Readers who are looking to investigate possible email security solutions will have to make decisions regarding their existing infrastructure and future architecture to help decide which features are most important to their organization. Even though most of our products in this review cover both security and content management domains, there are granular differences associated with almost all of them. In this review, we have one pure-play email security solution that deals only with encryption and digital signatures: PGP's Universal Gateway. Other vendors provide mostly content management features, but do provide some native gateway-level encryption via SMTP over TLS. Those and other solutions also integrate into additional modules, products or add-ons, which help to expand the protection mechanisms.

In this issue

For this combined group review, we attempted to focus on the products and their respective enabled features there were provided to our lab.

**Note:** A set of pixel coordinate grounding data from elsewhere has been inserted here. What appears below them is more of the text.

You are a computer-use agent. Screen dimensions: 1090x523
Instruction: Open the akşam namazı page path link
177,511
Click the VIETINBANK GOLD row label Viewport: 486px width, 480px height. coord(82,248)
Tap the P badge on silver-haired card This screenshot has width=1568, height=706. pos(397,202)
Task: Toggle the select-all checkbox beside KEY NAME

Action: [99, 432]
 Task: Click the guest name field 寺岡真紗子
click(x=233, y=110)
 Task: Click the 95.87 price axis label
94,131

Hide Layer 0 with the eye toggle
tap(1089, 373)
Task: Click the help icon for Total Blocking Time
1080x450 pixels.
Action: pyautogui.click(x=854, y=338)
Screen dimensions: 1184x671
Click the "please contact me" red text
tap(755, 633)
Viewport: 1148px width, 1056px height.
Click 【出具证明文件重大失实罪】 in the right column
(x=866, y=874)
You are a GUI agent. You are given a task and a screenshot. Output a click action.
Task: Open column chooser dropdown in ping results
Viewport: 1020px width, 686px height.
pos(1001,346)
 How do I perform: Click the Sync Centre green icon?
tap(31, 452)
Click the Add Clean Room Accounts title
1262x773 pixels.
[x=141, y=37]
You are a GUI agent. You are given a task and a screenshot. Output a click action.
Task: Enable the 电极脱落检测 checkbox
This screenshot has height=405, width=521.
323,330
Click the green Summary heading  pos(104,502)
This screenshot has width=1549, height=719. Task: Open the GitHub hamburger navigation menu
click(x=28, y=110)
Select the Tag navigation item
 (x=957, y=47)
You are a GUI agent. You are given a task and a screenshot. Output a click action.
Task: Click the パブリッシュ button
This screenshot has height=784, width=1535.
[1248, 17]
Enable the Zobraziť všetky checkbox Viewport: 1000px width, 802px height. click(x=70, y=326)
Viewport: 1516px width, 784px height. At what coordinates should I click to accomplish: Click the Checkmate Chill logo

We also attempted to focus mostly on features which were included out-of-the-box or with the licensing options that were enabled at the time of the review. This can be confusing at times and we encourage readers to perform additional research on each vendor product. Since our review space is limited and many products contain numerous options and features, it's virtually impossible to list every strong point of every vendor submission in the space which we're allotted. Although this is a thinly veiled apology for the inability to enumerate every detail of every product, it's also a great sign for potential buyers considering there are fantastic solutions included in this group that can meet almost every email security requirement in one overall package. This may be evident in our review since many products are very strong buys and exceeded our review standards for almost every category.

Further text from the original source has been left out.